IT'S A HALF-BAKED compromise, but a proposal to change the conditions under which circuit judges have to run for election in Maryland has won approval of the state Senate -- and it's better than nothing. There are still too many lawmakers in Annapolis who think judges should run head- to-head against any and all challengers, presumably grubbing for campaign money, making all sorts of questionable claims about how they will decide issues on the bench and hanging out at the county fairs to buttonhole voters. At first, there was a bill to stop all this by letting an incumbent judge be on the ballot, unopposed, in a retain-or-reject vote. But this sound formula was filibustered by senators who prefer to hold out the bench as some sort of political prize for lucky challengers.
At least the compromise would clean up the rules of the race a bit. One change would make the circuit-court judgeship contests nonpartisan. As it stands, the judges have to run in two-party primaries and, if they win at least one of these, run in a general election. And instead of making judges run in the year following their appointment by the governor and again 15 years later, the compromise would give them four years on the bench after appointment and then require an election. Then, 10 years after that, they would run again -- only on their records and not against opponents.

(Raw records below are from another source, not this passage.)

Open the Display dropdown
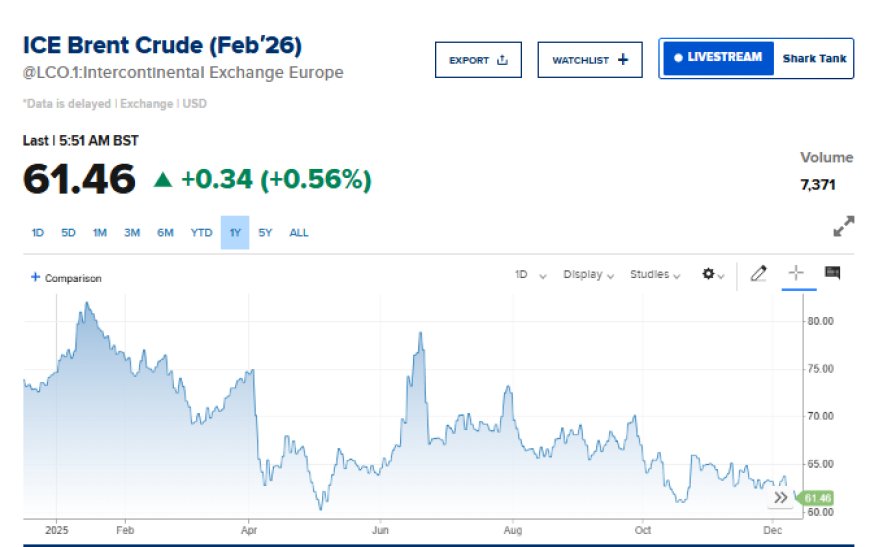 (x=587, y=274)
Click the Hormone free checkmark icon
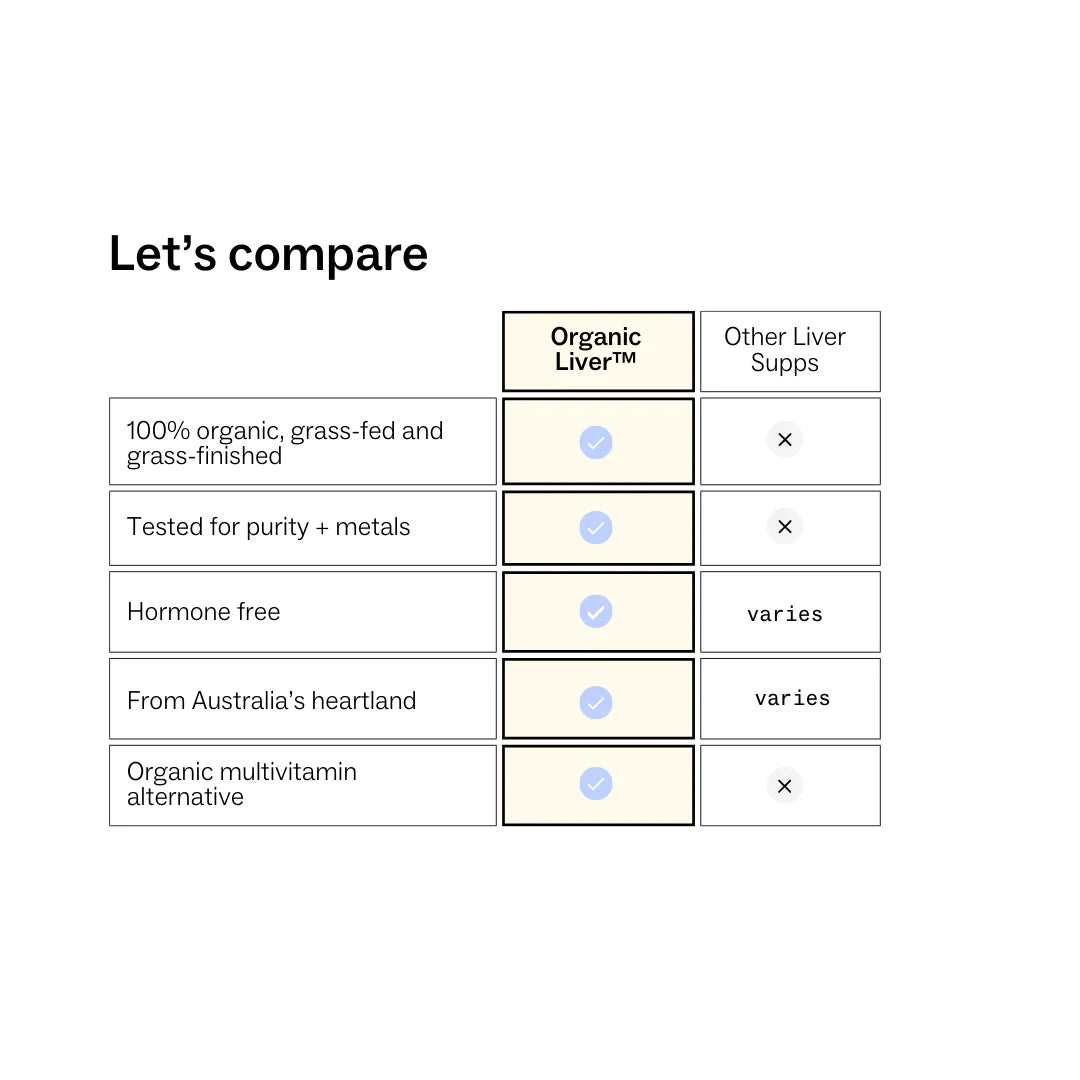This screenshot has width=1080, height=1080. pyautogui.click(x=596, y=612)
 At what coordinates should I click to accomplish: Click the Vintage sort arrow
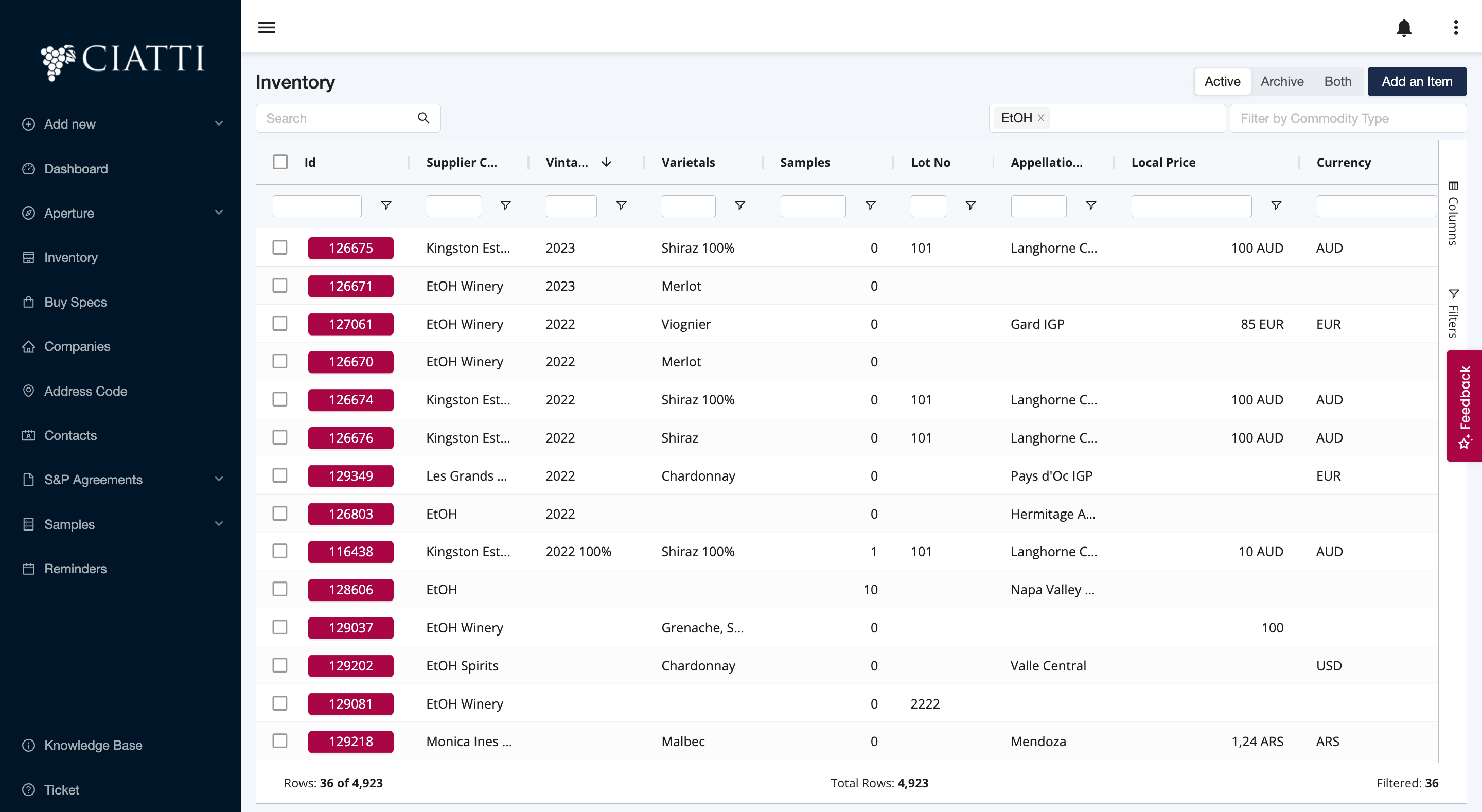(606, 162)
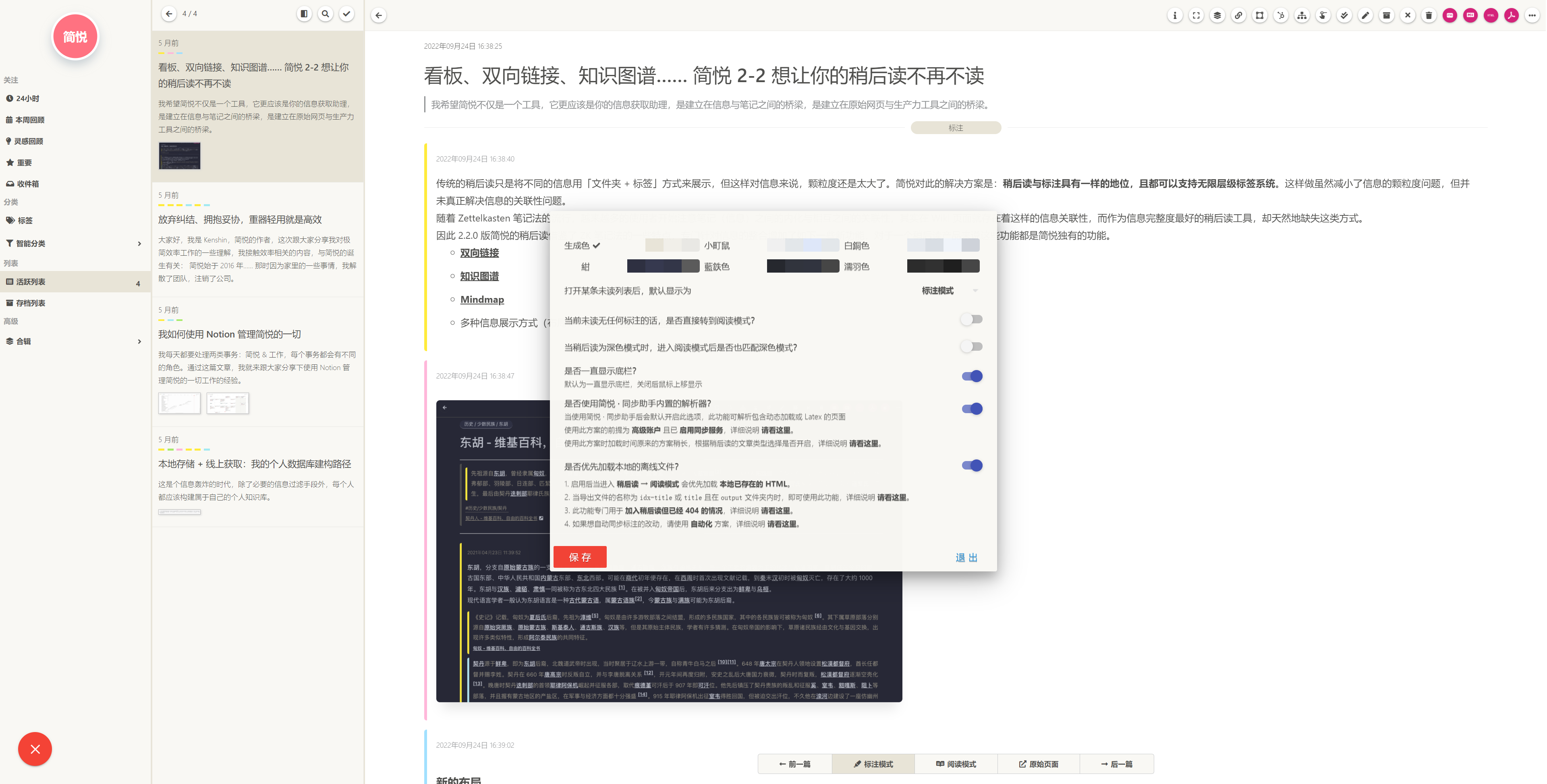Archive the article using the box icon
This screenshot has height=784, width=1547.
coord(1387,16)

That at least would establish the "sitting judge" principle of voting on a judge's qualifications and performance, even though it would not be until the second time around for the judge. And in the first round, at least there would be four years in which to establish a record before having to hit the campaign trail.
So, even though House Judiciary Committee Chairman Joseph E. Owens of Montgomery County has said the compromise "doesn't make sense," it does represent an improvement over the status quo. House committee members who recognize this should find more comfort in voting for some improvement than in holding out for retention of a grubby process that debases the circuit bench in Maryland.